• Stated exercise: Replace "Delete" with "Remove" in the lines from the start through the line containing "Action: [29, 235]", and write out only those lines with nothing else changed.

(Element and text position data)
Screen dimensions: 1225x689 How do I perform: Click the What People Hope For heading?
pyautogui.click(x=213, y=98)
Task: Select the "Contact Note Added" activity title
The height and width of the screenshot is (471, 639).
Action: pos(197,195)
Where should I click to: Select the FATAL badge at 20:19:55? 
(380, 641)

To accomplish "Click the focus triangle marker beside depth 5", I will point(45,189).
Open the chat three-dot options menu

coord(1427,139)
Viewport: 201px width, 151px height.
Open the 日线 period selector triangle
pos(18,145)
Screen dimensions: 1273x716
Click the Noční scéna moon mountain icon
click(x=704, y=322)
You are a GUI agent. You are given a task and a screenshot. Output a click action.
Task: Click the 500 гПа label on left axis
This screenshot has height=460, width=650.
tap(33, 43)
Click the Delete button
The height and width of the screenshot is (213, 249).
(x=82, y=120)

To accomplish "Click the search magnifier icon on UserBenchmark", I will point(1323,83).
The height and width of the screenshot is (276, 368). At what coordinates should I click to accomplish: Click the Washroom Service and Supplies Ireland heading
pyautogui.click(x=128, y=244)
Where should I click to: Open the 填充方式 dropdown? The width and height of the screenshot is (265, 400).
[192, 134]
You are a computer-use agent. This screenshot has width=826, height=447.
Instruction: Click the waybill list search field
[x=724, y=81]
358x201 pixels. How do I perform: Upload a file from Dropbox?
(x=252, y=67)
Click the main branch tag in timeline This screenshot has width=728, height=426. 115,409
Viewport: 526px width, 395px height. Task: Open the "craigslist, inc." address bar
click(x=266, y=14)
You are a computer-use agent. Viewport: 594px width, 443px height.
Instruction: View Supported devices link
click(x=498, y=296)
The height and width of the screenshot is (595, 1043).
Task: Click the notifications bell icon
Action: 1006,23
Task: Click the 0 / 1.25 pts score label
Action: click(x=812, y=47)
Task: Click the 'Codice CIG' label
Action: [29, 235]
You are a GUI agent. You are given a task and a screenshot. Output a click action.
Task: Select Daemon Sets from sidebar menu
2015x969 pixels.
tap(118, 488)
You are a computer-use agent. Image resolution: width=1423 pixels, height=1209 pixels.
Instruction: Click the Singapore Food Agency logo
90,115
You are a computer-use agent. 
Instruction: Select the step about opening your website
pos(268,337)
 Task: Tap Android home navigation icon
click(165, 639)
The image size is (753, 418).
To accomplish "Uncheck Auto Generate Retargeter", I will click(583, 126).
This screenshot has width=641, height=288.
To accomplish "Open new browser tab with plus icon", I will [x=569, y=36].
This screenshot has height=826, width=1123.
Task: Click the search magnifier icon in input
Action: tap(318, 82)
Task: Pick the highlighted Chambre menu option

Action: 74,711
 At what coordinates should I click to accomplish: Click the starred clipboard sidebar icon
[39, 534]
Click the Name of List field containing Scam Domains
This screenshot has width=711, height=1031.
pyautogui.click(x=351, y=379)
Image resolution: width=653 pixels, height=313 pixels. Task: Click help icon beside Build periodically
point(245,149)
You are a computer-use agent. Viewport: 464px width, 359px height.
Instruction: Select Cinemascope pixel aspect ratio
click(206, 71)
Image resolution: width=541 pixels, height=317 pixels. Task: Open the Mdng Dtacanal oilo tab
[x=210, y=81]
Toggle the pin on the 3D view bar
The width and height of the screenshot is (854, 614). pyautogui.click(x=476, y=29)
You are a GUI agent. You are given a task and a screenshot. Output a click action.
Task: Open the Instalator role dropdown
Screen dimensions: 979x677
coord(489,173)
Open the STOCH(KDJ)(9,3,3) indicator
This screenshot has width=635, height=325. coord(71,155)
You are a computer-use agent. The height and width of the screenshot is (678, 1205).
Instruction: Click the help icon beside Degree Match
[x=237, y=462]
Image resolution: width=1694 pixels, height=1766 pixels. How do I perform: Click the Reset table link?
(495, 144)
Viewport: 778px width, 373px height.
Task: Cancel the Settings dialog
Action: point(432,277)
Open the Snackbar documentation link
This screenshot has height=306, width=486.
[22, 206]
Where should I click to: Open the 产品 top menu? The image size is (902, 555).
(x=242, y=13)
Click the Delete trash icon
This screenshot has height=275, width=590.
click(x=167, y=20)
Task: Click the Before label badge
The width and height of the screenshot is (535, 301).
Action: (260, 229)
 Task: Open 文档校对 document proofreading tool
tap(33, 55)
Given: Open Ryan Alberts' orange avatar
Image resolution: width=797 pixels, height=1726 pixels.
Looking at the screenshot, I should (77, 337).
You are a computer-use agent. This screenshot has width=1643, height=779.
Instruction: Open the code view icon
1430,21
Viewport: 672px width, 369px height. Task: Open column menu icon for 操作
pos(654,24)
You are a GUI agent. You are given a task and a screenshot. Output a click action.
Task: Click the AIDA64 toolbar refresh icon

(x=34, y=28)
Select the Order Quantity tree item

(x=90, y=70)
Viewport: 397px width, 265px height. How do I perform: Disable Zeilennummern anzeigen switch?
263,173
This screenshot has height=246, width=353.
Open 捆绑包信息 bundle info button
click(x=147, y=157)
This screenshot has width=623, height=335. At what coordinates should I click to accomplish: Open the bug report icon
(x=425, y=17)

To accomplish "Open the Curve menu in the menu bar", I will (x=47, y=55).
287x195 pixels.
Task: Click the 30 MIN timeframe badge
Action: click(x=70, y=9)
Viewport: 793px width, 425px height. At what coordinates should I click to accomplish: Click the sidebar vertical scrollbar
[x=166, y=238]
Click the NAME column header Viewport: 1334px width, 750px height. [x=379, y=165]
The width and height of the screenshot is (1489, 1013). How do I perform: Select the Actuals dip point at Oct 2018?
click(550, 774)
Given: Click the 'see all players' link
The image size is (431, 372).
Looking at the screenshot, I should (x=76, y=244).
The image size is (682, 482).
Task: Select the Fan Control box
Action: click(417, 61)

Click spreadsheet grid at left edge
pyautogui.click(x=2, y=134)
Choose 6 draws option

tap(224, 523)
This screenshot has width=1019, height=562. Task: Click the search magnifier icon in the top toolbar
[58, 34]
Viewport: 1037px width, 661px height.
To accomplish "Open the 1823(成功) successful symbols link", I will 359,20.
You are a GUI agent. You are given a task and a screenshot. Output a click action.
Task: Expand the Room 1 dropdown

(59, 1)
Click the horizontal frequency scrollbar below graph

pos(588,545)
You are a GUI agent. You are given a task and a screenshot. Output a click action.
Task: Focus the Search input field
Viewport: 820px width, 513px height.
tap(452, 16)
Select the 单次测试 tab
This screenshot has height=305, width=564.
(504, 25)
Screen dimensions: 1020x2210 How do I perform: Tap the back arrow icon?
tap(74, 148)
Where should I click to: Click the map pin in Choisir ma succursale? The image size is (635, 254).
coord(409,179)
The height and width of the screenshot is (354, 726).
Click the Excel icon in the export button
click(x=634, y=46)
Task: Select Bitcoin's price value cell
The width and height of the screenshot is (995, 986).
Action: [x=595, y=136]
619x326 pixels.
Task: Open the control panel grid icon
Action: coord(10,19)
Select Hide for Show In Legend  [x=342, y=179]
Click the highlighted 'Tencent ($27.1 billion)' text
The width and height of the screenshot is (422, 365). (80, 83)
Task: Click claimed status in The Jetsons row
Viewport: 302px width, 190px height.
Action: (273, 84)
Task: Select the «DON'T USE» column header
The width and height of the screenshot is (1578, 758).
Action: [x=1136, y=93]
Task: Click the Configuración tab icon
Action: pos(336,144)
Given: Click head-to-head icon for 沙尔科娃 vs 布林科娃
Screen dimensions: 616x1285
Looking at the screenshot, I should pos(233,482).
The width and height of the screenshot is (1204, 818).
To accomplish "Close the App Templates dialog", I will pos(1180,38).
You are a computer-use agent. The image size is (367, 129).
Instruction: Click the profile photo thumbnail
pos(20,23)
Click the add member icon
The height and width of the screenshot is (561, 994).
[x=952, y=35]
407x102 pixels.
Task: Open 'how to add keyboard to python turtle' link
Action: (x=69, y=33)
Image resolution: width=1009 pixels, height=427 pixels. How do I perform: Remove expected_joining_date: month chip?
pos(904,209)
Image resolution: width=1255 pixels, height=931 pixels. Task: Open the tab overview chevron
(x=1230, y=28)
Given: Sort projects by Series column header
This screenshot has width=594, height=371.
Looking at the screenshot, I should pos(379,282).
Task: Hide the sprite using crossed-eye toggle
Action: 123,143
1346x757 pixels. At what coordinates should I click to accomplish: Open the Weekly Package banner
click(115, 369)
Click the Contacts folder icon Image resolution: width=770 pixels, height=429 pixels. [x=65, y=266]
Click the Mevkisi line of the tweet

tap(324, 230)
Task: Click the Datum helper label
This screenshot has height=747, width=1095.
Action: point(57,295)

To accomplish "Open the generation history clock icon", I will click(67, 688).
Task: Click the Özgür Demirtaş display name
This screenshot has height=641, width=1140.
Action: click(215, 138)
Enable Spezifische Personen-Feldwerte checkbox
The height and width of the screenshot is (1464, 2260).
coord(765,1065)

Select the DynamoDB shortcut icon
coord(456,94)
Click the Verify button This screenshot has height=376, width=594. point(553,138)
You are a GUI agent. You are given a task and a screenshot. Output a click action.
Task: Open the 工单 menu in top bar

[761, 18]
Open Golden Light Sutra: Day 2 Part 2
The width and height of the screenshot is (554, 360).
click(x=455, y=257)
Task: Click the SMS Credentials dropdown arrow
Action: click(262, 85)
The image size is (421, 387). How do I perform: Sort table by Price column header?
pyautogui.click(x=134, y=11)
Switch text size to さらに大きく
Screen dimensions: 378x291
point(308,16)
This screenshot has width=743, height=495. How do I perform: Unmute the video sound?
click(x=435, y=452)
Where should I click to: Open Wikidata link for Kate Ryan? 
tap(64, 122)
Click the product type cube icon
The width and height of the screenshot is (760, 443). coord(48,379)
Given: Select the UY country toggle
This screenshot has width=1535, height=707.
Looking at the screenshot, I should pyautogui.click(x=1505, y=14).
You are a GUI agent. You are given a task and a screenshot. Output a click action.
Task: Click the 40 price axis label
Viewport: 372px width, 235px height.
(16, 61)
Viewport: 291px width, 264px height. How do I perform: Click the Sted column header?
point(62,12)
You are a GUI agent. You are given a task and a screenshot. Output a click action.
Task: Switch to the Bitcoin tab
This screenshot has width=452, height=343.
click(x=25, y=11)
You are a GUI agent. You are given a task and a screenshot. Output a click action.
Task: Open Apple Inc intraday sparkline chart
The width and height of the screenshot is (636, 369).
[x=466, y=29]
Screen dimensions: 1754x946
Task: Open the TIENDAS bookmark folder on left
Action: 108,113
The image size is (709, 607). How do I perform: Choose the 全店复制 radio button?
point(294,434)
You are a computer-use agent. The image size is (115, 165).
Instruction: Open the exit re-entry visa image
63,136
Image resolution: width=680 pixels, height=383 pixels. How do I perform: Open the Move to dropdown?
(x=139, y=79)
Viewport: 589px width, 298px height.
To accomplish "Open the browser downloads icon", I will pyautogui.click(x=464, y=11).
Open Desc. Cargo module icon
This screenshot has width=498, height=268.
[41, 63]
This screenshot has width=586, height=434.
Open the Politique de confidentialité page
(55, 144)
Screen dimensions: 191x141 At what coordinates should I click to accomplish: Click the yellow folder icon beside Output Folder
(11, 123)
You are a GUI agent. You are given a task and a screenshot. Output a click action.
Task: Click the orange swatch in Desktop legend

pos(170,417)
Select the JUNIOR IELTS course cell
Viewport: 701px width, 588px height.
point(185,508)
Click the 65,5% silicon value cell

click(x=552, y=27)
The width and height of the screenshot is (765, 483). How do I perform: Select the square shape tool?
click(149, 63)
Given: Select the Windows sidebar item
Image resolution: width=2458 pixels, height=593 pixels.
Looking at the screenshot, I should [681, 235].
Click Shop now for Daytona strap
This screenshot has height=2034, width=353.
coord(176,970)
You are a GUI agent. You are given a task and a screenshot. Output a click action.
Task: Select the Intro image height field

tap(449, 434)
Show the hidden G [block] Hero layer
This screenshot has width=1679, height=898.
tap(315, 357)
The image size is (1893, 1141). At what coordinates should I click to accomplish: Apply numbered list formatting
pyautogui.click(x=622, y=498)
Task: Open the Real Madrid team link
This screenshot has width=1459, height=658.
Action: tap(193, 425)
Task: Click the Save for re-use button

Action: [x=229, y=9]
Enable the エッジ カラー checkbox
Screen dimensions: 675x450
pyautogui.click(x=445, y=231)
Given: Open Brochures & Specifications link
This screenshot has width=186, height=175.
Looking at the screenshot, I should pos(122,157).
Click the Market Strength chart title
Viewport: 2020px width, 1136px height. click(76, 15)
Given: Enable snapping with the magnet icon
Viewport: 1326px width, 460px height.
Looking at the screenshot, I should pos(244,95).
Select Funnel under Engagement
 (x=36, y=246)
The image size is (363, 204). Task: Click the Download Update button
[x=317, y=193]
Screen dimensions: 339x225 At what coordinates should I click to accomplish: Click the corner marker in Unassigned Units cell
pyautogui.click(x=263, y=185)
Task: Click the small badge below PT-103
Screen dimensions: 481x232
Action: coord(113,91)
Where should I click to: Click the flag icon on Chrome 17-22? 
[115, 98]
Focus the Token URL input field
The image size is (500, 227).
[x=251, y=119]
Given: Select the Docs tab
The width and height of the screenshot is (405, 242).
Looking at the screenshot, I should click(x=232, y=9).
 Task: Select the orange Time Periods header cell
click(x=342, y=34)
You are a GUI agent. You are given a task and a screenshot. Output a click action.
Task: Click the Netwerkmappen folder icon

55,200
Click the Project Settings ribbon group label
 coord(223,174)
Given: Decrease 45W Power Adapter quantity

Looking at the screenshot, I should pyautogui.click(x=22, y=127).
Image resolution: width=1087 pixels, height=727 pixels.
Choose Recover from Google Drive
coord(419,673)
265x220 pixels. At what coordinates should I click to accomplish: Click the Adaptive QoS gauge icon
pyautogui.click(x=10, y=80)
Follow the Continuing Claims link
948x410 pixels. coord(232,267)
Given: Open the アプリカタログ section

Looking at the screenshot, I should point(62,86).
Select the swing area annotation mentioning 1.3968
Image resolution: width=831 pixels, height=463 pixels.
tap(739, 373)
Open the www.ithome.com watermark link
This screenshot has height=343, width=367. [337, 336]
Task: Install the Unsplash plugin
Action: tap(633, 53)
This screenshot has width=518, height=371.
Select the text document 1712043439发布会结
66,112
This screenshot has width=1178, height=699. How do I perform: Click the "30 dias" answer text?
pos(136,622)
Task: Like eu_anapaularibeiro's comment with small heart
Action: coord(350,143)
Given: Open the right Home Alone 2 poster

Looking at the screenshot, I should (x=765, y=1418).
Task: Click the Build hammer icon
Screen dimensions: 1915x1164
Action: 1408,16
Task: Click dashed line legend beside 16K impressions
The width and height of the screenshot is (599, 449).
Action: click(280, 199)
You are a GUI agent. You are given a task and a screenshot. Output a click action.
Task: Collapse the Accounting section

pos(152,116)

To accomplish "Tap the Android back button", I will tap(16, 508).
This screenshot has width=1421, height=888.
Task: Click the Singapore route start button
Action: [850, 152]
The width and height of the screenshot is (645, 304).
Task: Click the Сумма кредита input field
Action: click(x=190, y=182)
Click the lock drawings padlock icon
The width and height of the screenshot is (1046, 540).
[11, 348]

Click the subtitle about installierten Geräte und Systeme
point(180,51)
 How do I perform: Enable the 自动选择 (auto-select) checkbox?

• Answer in full:
Screen dimensions: 1225x689 How do I perform: Click the What People Hope For heading?
pyautogui.click(x=213, y=98)
Task: Select the "Contact Note Added" activity title
The height and width of the screenshot is (471, 639).
Action: pos(197,195)
Where should I click to: Select the FATAL badge at 20:19:55? 
(380, 641)

To accomplish "Click the focus triangle marker beside depth 5", I will point(45,189).
Open the chat three-dot options menu

coord(1427,139)
Viewport: 201px width, 151px height.
Open the 日线 period selector triangle
pos(18,145)
Screen dimensions: 1273x716
Click the Noční scéna moon mountain icon
click(x=704, y=322)
You are a GUI agent. You are given a task and a screenshot. Output a click action.
Task: Click the 500 гПа label on left axis
This screenshot has height=460, width=650.
tap(33, 43)
Click the Remove button
The height and width of the screenshot is (213, 249).
(x=82, y=120)

To accomplish "Click the search magnifier icon on UserBenchmark", I will point(1323,83).
The height and width of the screenshot is (276, 368). At what coordinates should I click to accomplish: Click the Washroom Service and Supplies Ireland heading
pyautogui.click(x=128, y=244)
Where should I click to: Open the 填充方式 dropdown? The width and height of the screenshot is (265, 400).
[192, 134]
You are a computer-use agent. This screenshot has width=826, height=447.
Instruction: Click the waybill list search field
[x=724, y=81]
358x201 pixels. How do I perform: Upload a file from Dropbox?
(x=252, y=67)
Click the main branch tag in timeline This screenshot has width=728, height=426. 115,409
Viewport: 526px width, 395px height. Task: Open the "craigslist, inc." address bar
click(x=266, y=14)
You are a computer-use agent. Viewport: 594px width, 443px height.
Instruction: View Supported devices link
click(x=498, y=296)
The height and width of the screenshot is (595, 1043).
Task: Click the notifications bell icon
Action: 1006,23
Task: Click the 0 / 1.25 pts score label
Action: click(x=812, y=47)
Task: Click the 'Codice CIG' label
Action: [29, 235]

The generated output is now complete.